Session: Poster Session A

(68) RNA Phase Transition Regulating Vertebrate Oocyte-to-Embryo Transition

Wednesday, July 30, 2025
8:30 AM - 9:30 AM EDT
Location: Marquis Ballroom 6-10

    Author(s)

  • Meng Ma, MS

    Graduate student
    University of Illinois ar Urbana-Champaign
    URBANA, Illinois, United States

Abstract Authors:

Meng Ma1; Sijie Chen1 ; Hao-Chun Fan3 ; Jing Yang1,2

1 Department of Comparative Biosciences, University of Illinois at Urbana-Champaign, Urbana, IL.
2 Department of Cell and Developmental Biology, University of Illinois at Urbana-Champaign, Urbana, IL.
3 Department of Animal Science, University of Illinois at Urbana-Champaign, Urbana, IL

Abstract Text:

During development, a fertilized egg develops into a multicellular organism that consists of a wide variety of types of cells. The organization and abundance of cellular machinery and organelles vary across different cell lineages, which enable cells to perform specialized functions. The dogma in the field is that the specific arrangement of the intracellular machinery is established gradually as the consequence of cellular differentiation. Currently, it is unclear if remodeling of the ER may facilitate cell fate determination and differentiation during development.

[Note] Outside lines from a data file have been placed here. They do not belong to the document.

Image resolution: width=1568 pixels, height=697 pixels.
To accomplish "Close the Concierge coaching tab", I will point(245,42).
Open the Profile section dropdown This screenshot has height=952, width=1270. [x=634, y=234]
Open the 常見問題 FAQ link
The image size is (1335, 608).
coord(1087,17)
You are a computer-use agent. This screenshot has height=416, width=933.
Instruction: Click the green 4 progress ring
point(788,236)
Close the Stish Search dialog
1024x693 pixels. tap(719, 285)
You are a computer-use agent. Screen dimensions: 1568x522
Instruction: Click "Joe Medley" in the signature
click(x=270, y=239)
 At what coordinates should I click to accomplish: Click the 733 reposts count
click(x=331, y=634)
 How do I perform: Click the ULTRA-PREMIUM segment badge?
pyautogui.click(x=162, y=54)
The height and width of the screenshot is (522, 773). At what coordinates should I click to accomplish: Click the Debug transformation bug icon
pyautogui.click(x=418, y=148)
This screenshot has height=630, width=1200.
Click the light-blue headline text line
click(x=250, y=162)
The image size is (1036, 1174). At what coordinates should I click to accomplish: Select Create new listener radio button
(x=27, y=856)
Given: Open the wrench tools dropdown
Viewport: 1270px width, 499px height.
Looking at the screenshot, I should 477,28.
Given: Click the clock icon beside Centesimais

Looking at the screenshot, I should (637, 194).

Our recent results reveal that remodeling of the ER during the oocyte-to-embryo transition is crucial for the asymmetric localization of RNAs in Xenopus oocytes. As asymmetric RNAs localization is essential for cell fate determination during early embryonic patterning, we hypothesized that remodeling of the ER may play an instructive role during cell fate determination and cellular differentiation. To test this hypothesis, we first analyzed the lineage specific-signature of the ER in early embryos. We found that the ER is uniquely associated with plasma membrane in the epidermis in early embryos. To determine if this ER-plasma membrane association is important for epidermal development, we asked if forced ER-plasma membrane association in non-epidermal tissue could promote epidermal development. To achieve this goal, we first screened for ER regulators using the Xenopus Tropicalis full-length clone set. Cracr2b was identified from this screen for its activity to induce ER-plasma membrane association. Overexpressing Cracr2b in meso-endodermal cells, where the ER is not associated with plasma membrane, caused abnormal gastrulation and patterning defects, including malformation of the head and shortened anterior-posterior axis. These findings suggest that ER remodeling might facilitate cell fate determination during early embryonic development.